I typed in the old autography which was the third time of writing the same story, and I sent it back to Longman. They sent it back to me and said, “No, we didn’t ask you to change. We wanted to know your opinion. We sent you the brochure for the new autography, but you wrote in the old autography’. So, I typed for the fourth time again for my first book, Aja Lo Leru. That is how Aja Lo Leru came into being and when it was published, it received encouraging acceptance from the public and it encouraged me to continue to write.

 

Your books portray societal ills and the corruption among the government and their collaborators in the working class. You emphasised in Rere Run that these problems cannot be resolved. Why this pessimistic approach?

Are the problems still not with us? Things will not change. Even right now, what “Rere Run” is about continues: workers are still at the receiving end. They cannot be given N30, 000 as minimum wage a month while a senator can get as much as N13 million. It will continue like that forever. Well, pessimistic but I think also realistic. That is human nature. The late Pa Michael Imoudu worked tirelessly to improve the conditions of working class in the country. Did he die a pauper?

 

You are a renowned writer, how financially rewarding is your profession as a writer?

Not financially rewarding at all. But I feel fulfilled and I am happy about it. It is not financially rewarding, as you can see in the environment and surrounding in which I live. But I feel accomplished.

  •  Drama as Lagos teachers use pidgin to teach on Yoruba Day

Retrospectively, do you have any regrets being a writer?

If I had, I would not say I am accomplished. I think I am alright. If I had a chance, I would want to live exactly like this again.

 

Given what you went through to become a writer, can you encourage any of your children to take to writing as a profession?

Of course, I would if there is anybody with writing inclination. I would encourage such a person because I don’t believe that money is the end of the world or that one should be running after riches. My belief is that you just express yourself; live your own life as it comes. I am enjoying this atmosphere now…

 

Did any of your children have such an inclination?

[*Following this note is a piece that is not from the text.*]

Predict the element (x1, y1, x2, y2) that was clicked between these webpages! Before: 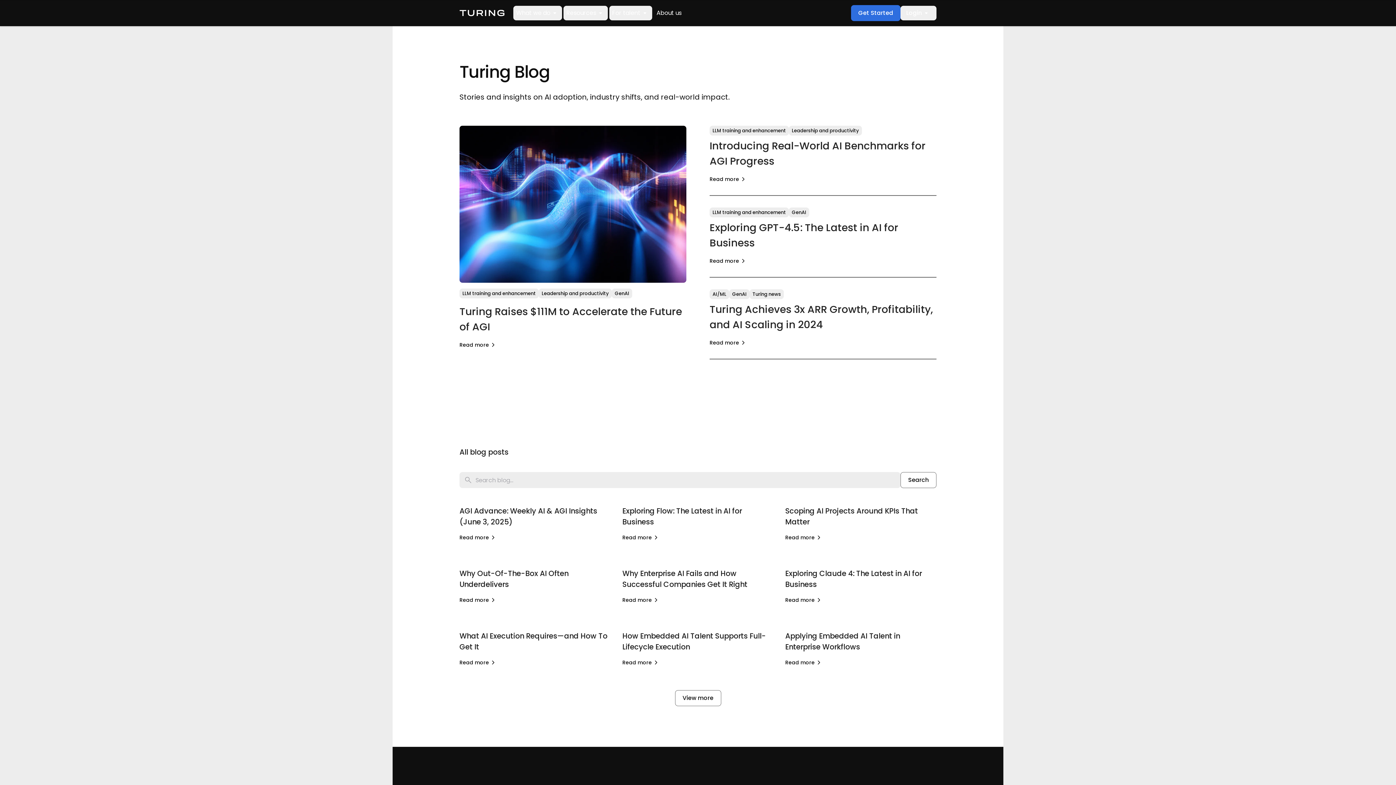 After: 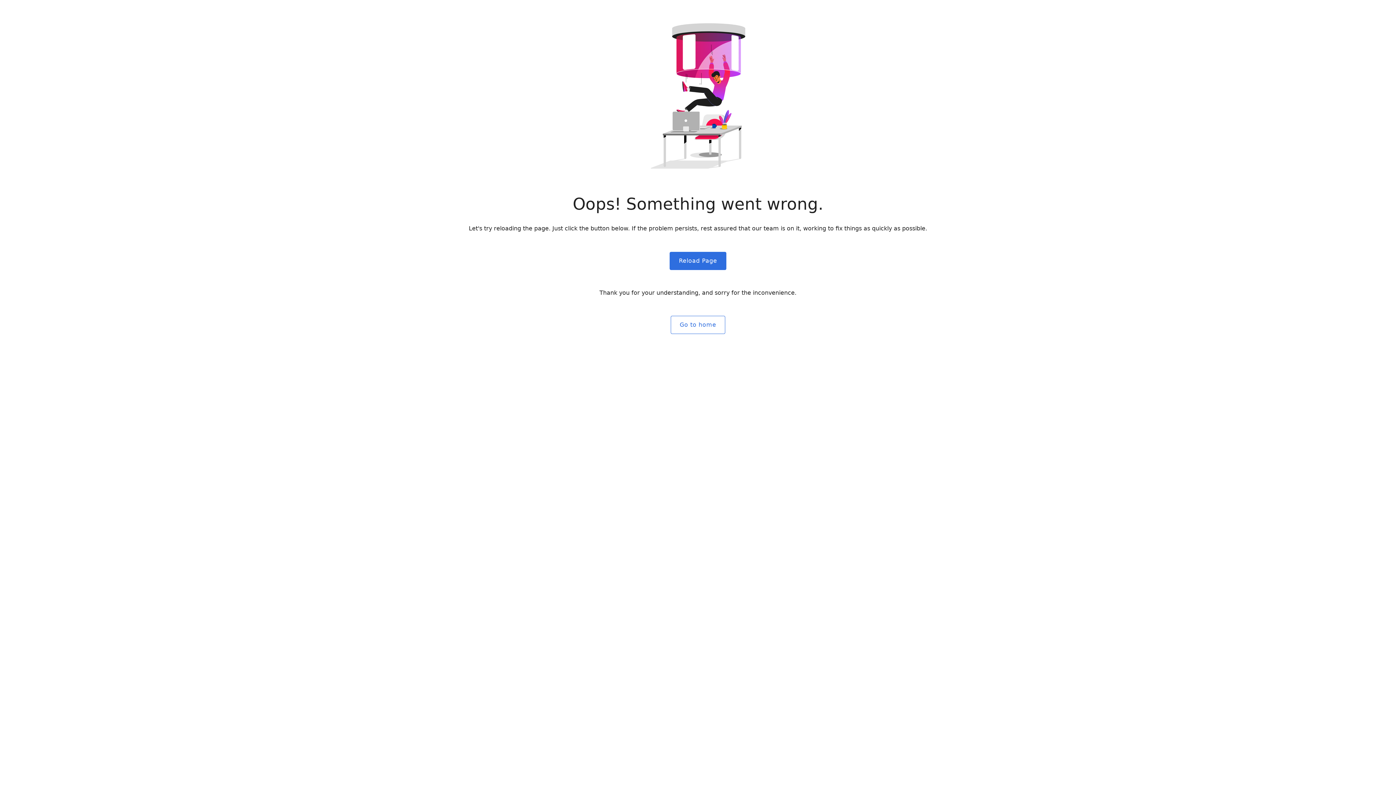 Action: bbox: (622, 502, 773, 542) label: Exploring Flow: The Latest in AI for Business
Read more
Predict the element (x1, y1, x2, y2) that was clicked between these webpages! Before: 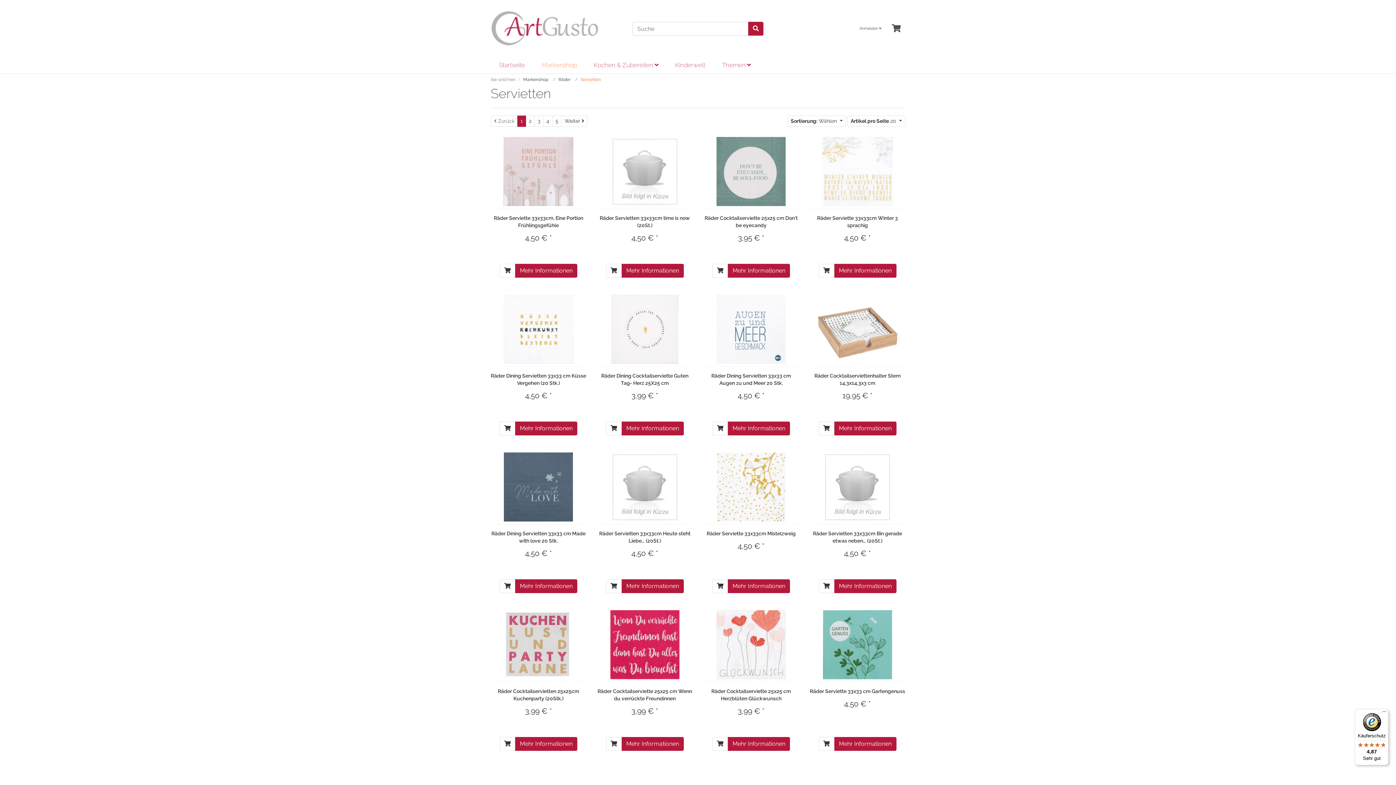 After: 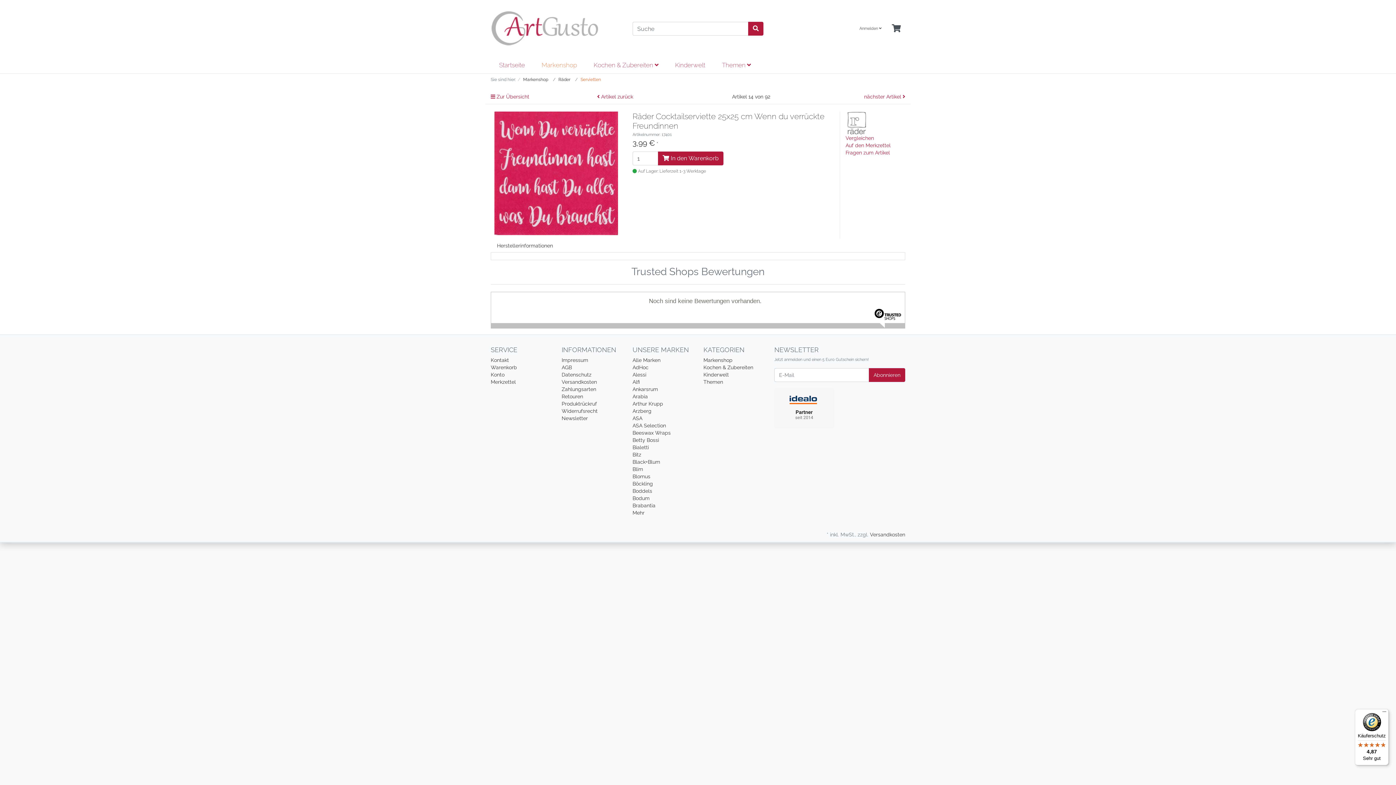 Action: bbox: (621, 737, 683, 751) label: Mehr Informationen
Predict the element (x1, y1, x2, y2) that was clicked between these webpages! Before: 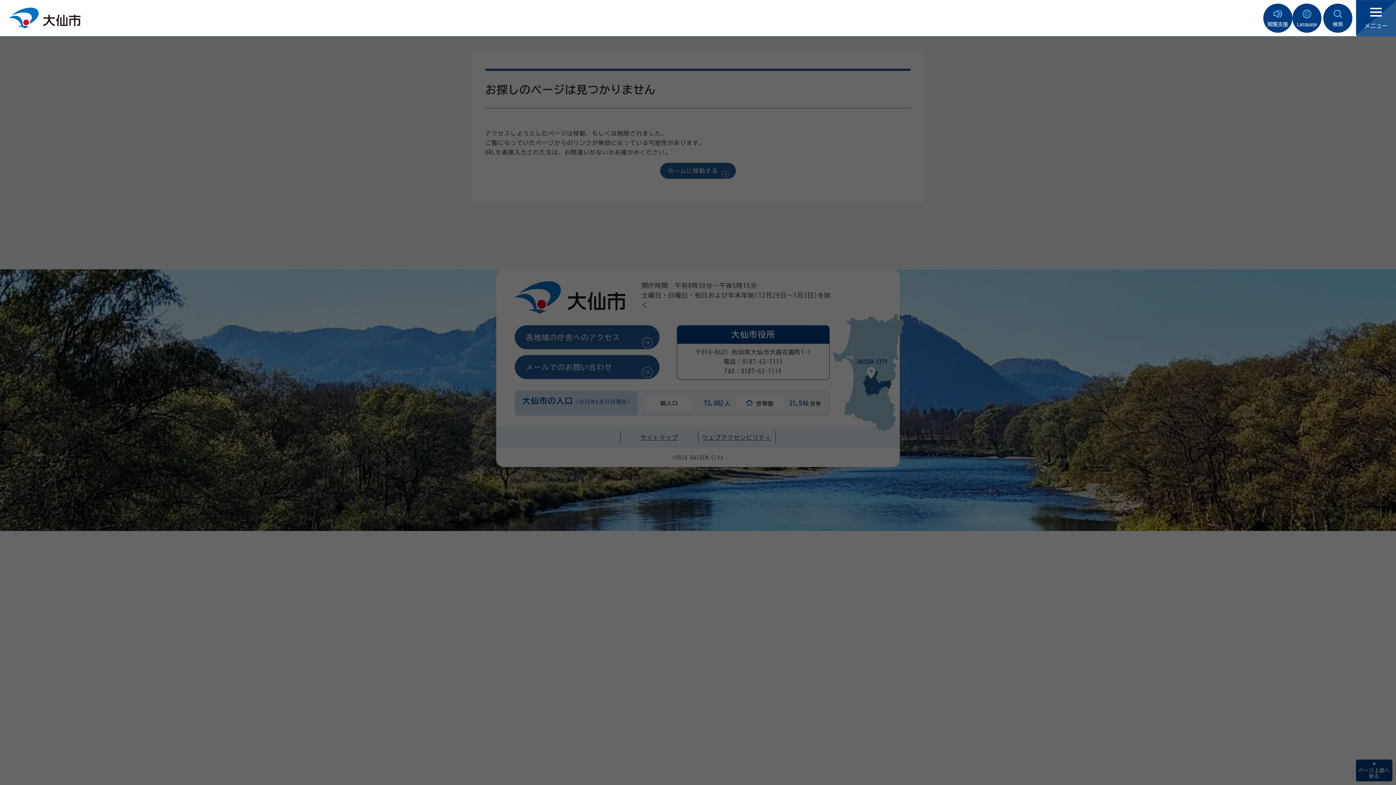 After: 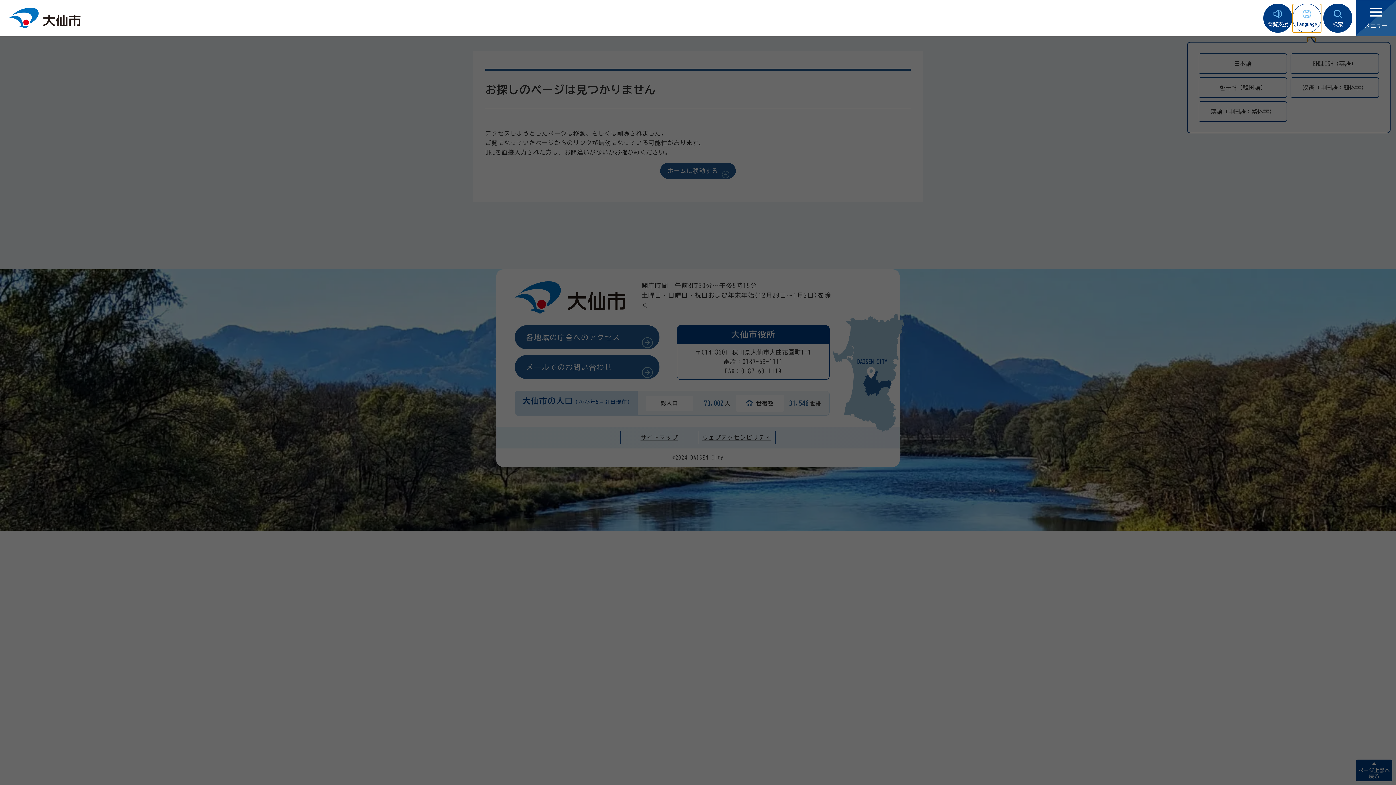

Almost all of them are graduates anyway. One is an artist: a professor in the United States. He writes on arts and each student would write on a project to complete their course of study. So, all my children have written something and so they are all writers.

 

You wrote about the impossibility of resolving the pervading problems around us. In your growing up years, what was the Nigeria of your dream?

Well, I have never thought of this. But in those days when I started teaching, I was teaching as a missionary teacher and there was no hope of any pension at all. You went on teaching until you die in the classroom. So, I was not looking forward to any big finance when I started teaching. Until the early 1950s, there has never been any strike in Nigeria. People were satisfied and contented with what they got. In those days, we had English government in Nigeria. We never thought of becoming say governor, senator or even president then. We thought these Oyinbo people were made to govern us. This remained so until people like the late Herbert Macaulay came and started telling us that we too could govern ourselves. It was in those days that Dr Nnamdi Azikiwe was with Macaulay. That was the set of people who told us that we could manage our affairs.

When Chief Obafemi Awolowo came, he was more organised than these people and so, he too made a lot of improvement to what had happened. We were happy that things were changing. But I had become brainwashed by people like Azikiwe and so, I was in the NCNC. But politics then wasn’t a do-or-die affair, unlike what we have now; it was friendship. In the council, we were friends and even in town.